Excerpted data:
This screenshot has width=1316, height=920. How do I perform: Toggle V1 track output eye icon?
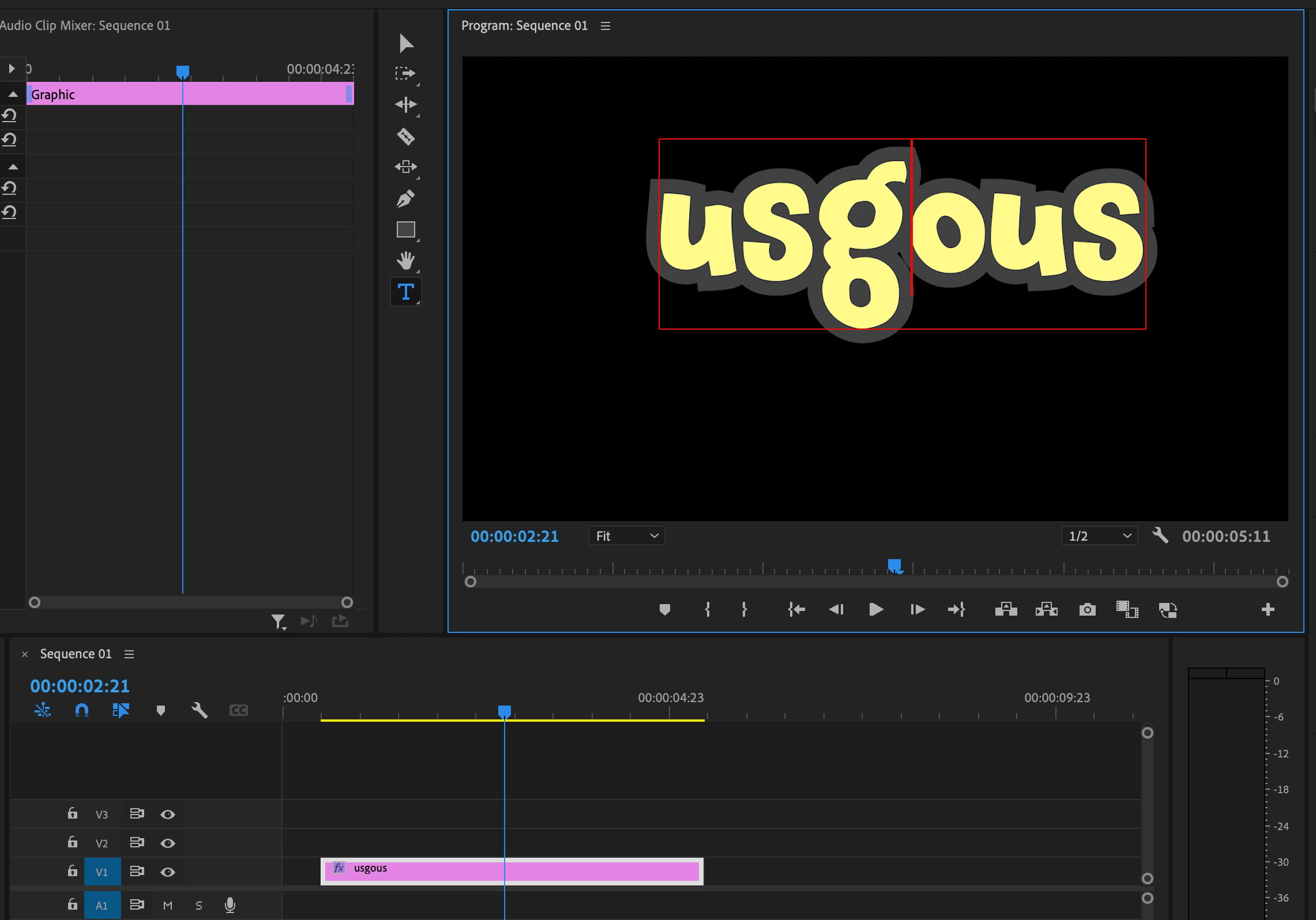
==
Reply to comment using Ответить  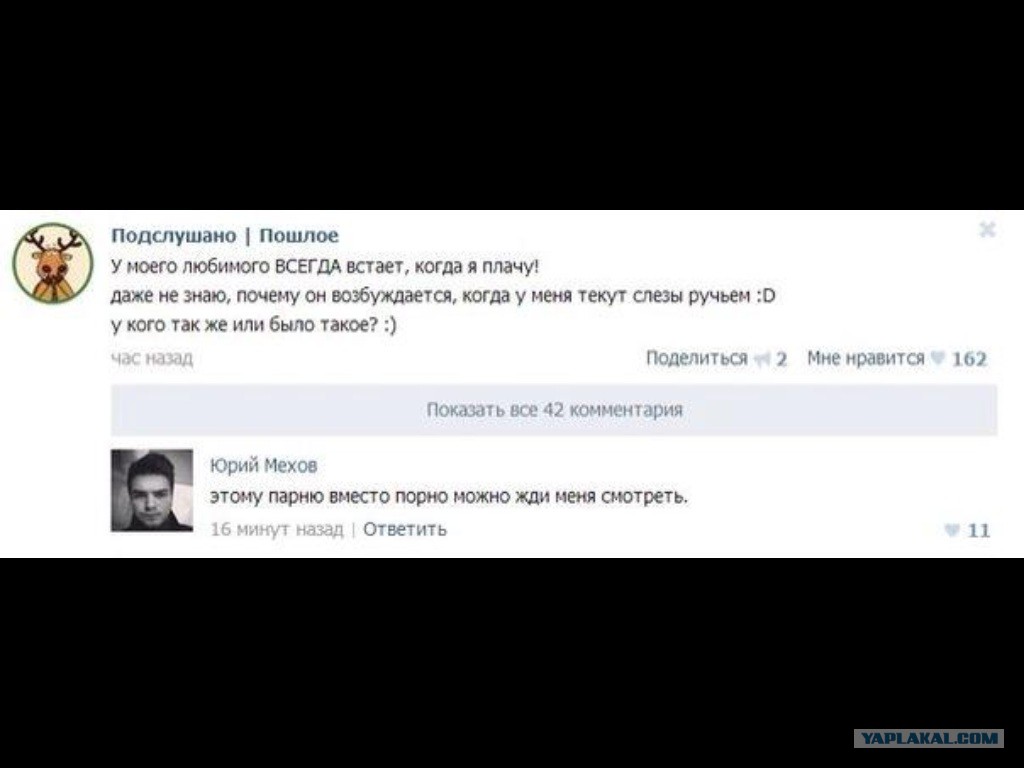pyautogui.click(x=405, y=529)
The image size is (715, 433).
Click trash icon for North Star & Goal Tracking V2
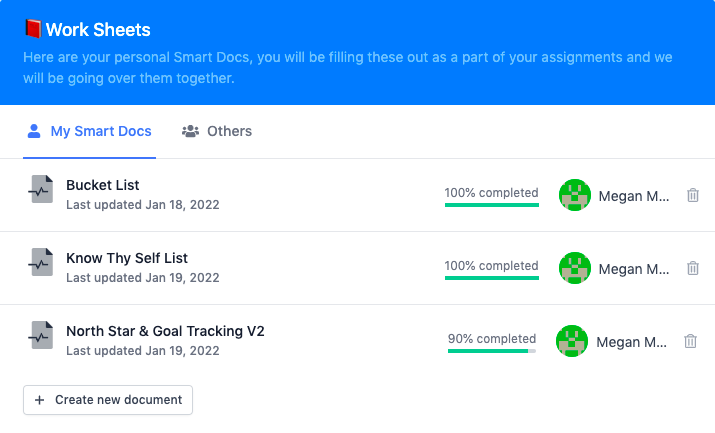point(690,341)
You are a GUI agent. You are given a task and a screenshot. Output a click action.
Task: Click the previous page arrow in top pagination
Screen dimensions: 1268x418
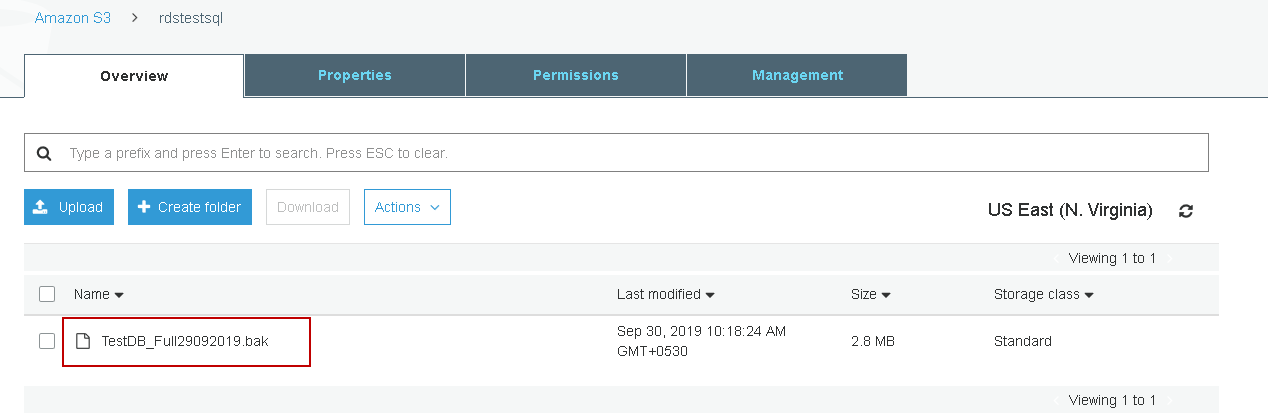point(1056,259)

Task requirements:
Rewrite the entries from the line with "The image size is (715, 433)." to the line with "point(1056,259)", both included, keeping all their text but multiplying each click coordinate in the answers by 2.3 and rounding to a whole number, with halves rounded up. Give only those lines and leave out the pictures.

Response to this exercise:
The image size is (715, 433).
Click trash icon for North Star & Goal Tracking V2
point(1587,784)
You are a GUI agent. You are given a task and a screenshot. Output a click action.
Task: Click the previous page arrow in top pagination
Screen dimensions: 1268x418
point(2429,596)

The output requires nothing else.